Port upsets forward budget hopes of owner Auckland Council. Photo / Michael Craig
A management update on profit projections for the Ports of Auckland has thrown up a nasty surprise for cash-strapped owner Auckland Council.
Councillors have learned a comparison of new financials presented by the port against
“the recent annual budget 2022-2023 updates” shows net profit projections are around $20 million worse for the 2023-2024 and 2024-2025 financial years.
“Without other offsetting improvements from elsewhere in the council group, the lower profits will widen the council group’s existing operating budget gap by a further $20m for (those) financial years,” an agenda paper for the council-controlled organisation oversight committee said.
A council agenda paper recommended councillors ask the port company to look for increased revenue and cost reductions to ease the impact on the council’s budget.
The port, New Zealand’s main imports gateway, has been under fire in recent years for a grim health and safety track record, poor productivity and weak returns to the city’s ratepayers. Capping the reputation it’s gained for letting down the supply chain in Covid-fuelled shipping disruption and delays, the port recently abandoned a six-year, costly and fruitless effort to implement an automation project at its container terminal.
However, under new chief executive Roger Gray, whose new financial update revealed the profit projections gap (and who is credited with calling time on the automation failure) and a largely new board of directors, the port company is showing signs of turning a corner.
The agenda paper said the profit outlook dip was mainly due to the port having to revert to manual operations, resulting in higher staff costs. (The decision to quit automation resulted in a $66m write-off, mostly attributed to software costs, but more costs around modifying machines are ahead).
But Gray told the Herald there was more to the higher staffing costs than that.
“I can’t comment on previous SCI (statement of corporate intentions) done by previous management. I can’t say how they got to those numbers.
“What I can say is that the numbers presented to council now … are what we believe to be realistic in the current environment and the environment going forward.”
Gray agreed with the Herald it was safe to assume the previous management’s budget projections were based on container terminal automation – even though at the time implementation was subject to glitches and problems that eventually stalled it completely.
“Ours are based on not automating and also on the way we see projections for the economy, (the projections) of shipping lines, cargo owners, basically what we believe is deliverable.”
Gray said higher staffing costs were due to more than the failure of automation.

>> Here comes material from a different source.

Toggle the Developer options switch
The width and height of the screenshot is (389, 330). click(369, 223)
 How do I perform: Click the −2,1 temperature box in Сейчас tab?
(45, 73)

As part of changes introduced after worker deaths at the port, hours worked in a week had been reduced from 60 to 48 hours.
That meant the loss of 12 hours of productivity per individual so staff numbers had to increase, he said.
“They can volunteer to do some overtime but predominantly we need more people to do the same amount of work because the structure has changed … but it’s nothing to do with automation.
“The second thing we did after a request from staff, which was a very reasonable one, is to pair their [two] days off. In the past they weren’t able to. So you get some inefficiencies in the roster and the result has been an increase in [staff] numbers.
“The third thing is we are staffing up to match the demand coming through the port. We are starting to see more demand and volumes growing. We need to return to berthing windows (ship timetables) and the trigger for that is to be able to process 10,000 containers a week. Last week we did 9500.
“These three things contribute to higher staffing costs. There had also been a shrinking lid on recruitment with the plan for automation so we’ve had to refill that.”
Asked by the Herald how the port company planned to meet the council’s request to make up the $20m hole, Gray said it would try to bring on more services “and continue to review our costs and stay frugal”.
“But there’s no magic bullet. We will review our prices but we are in a competitive market, we can’t just put prices up.”
However Gray said there was “much more vigour” coming into the business.
“I now run monthly budget reviews with all my direct reports and we go through their budgets and look for opportunities to save money. When you start to look at things, people become much more focused, just like a household.
“But we have no plans to radically cut things.”